The storm of angst in my teenage head poured out into those Word documents at the end of each day. As I became more and more reliant on my journal to make sense of my thoughts, and of my burgeoning selfhood, I took to writing in it first thing in the morning, during free periods at school, and after dinner — whenever some frustration in my head demanded the indulgence of my complete attention.

The first few years of entries are often unreadable and fall largely into two categories: 1) angry screed against authority figure, or 2) hopeless pining for crush. Confrontation was too terrible to contemplate, and the idea of actually telling a girl how I felt about her was even more mortifying. Thank goodness I had my journal. Without it, I might have exploded and started a war by now.

I remember taking great pride in some of my entries, such that I wished I could share them with other people. But that was simply out of the question, as likely as walking down the street naked. I resigned myself to the fact that I would have to keep my journal all to myself; to revel privately in my finer paragraphs.

Sometimes, even early on, I would address my future self directly, and as an authority figure. Don’t fucking write this off as the stupid fucking ramblings of a fucking teenager, etc. (I swore as much as possible.) I have to admire my committed defence of my thoughts, just as I would admire a carefully considered rebuttal of climate change, no matter how blind it were to the truth. I seem to have known exactly how immature my thoughts were, and sought to preempt criticism by firmly stating that my experience was nonetheless valid: that there was order in the chaos of my mind.

*

When I got into my first proper relationship, aged 22 and living in a foreign country, my journal faded into the background of my life. For years it had provided me with a non-judgmental space in which to bash out how I really felt about something. Now I was spending a lot of my time with another person, and often confiding in her, rendering the journal obsolete — except when I wanted to analyse our stuttering relationship, which occasionally brought me back to the keyboard. Fuelled largely by the fear of losing her, these entries were laden with far more painful frustration and inadequacy than the pining of my teenage years.

But these occasions were irregular. I feared she would discover my journal, and that was unthinkable, so I kept away from it as much as possible, only returning when things got really bad. You could chart the good times in our years together by the gaps in my journal.

She did eventually read the journal — without my permission — and was aghast as the tide of negativity swamped her. It didn’t matter, though. The relationship was already lost.

*

Since meeting my current partner, my journal entries have become even more sporadic than they were during that earlier relationship. The main difference is that I have less time to write in it. She refuses to waste any opportunity for a new experience, leaping out of bed on sunny Saturdays and planning a hike or some other outing, or planning a minute-by-minute itinerary for our holidays.

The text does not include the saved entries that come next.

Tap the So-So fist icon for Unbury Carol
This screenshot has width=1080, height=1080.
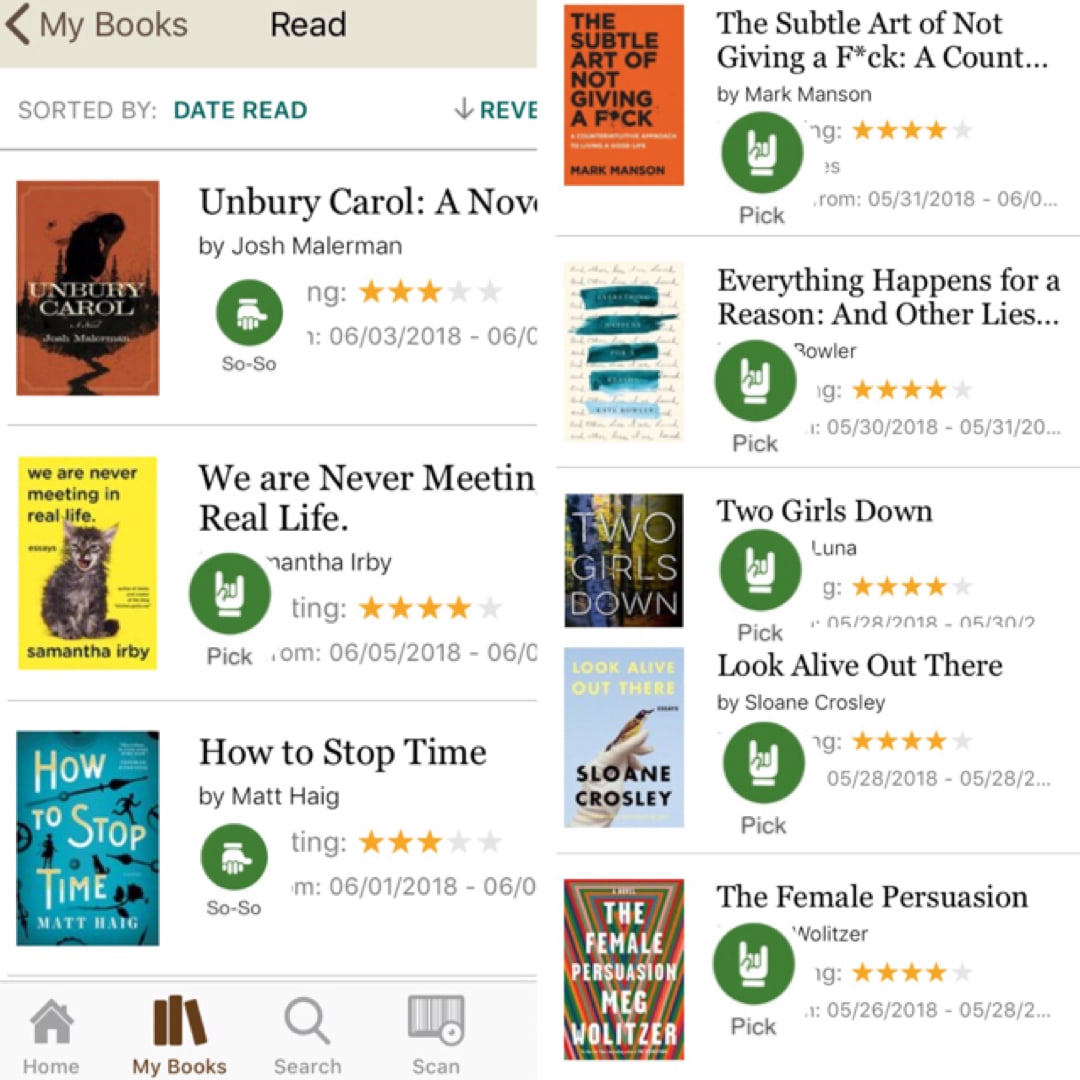(249, 313)
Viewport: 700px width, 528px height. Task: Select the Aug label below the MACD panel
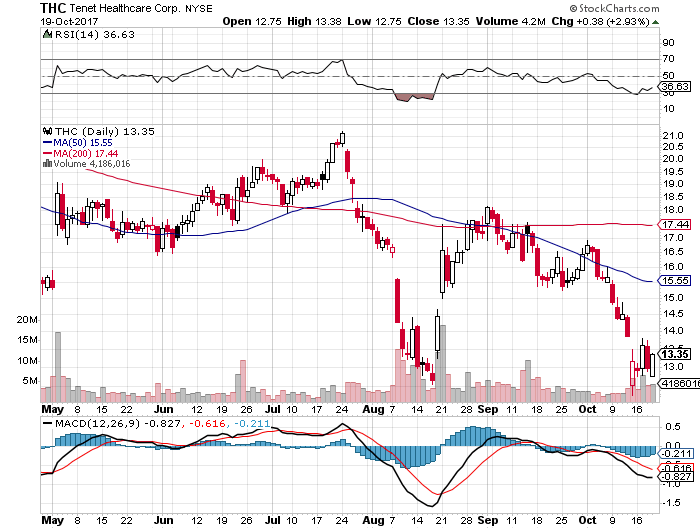[x=372, y=521]
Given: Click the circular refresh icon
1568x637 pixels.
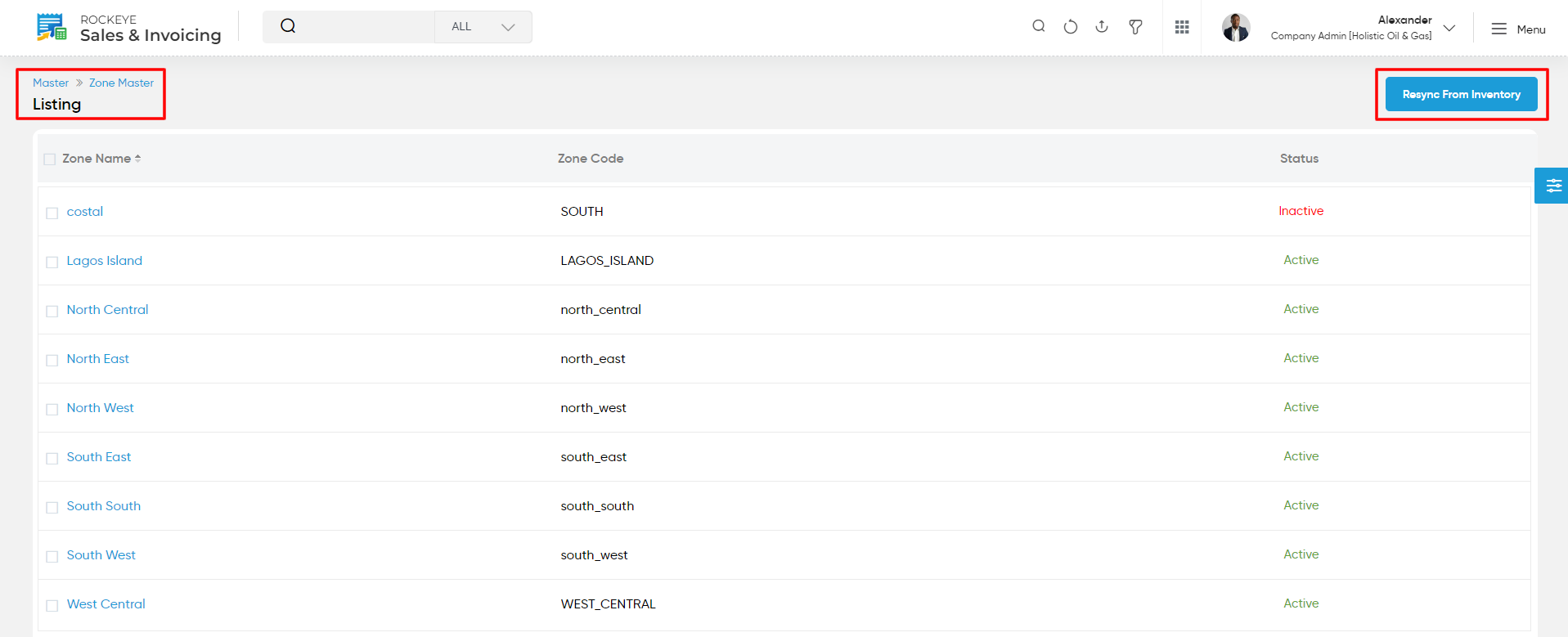Looking at the screenshot, I should point(1071,27).
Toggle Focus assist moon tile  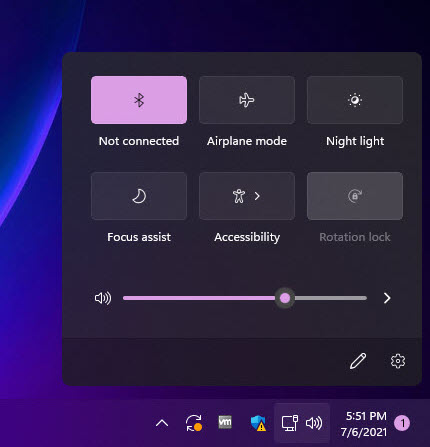139,196
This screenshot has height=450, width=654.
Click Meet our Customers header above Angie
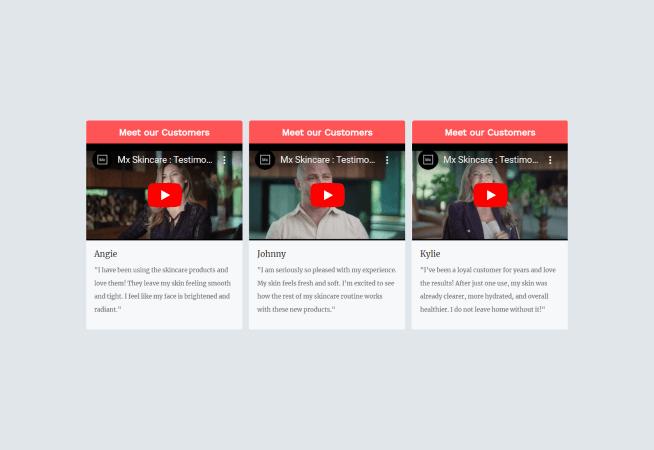coord(164,132)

After some initial resistance, I have been swept up in her zest for exploration. Weekend trips away often transpire in a chaotic flurry of activity: of last-minute packing; of wrangling other family members; of board games and large meals and swims in the sea. My participation began as a somewhat grudging attempt to connect with her, coming as it did at the cost of the hours I used to spend sitting at home, but I now go willingly. Getting out and doing things gives me more satisfaction than staying in and thinking about them.

But what of the difficult times? In my previous relationship, the worst of both of us was privately poured out and dissected in my journal. The openness I share with my partner makes that analysis redundant. We aren’t perfect communicators, but where possible, we figure things out together.

I remember it all much less clearly than I used to when I noted and discussed everything I did in my journal. But the moments themselves are more vivid, like a sheer curtain has been pulled away. It’s a trade-off I happily accept, and my hope is that as we grow older, we can keep our experiences alive by filling the gaps in each other’s memories.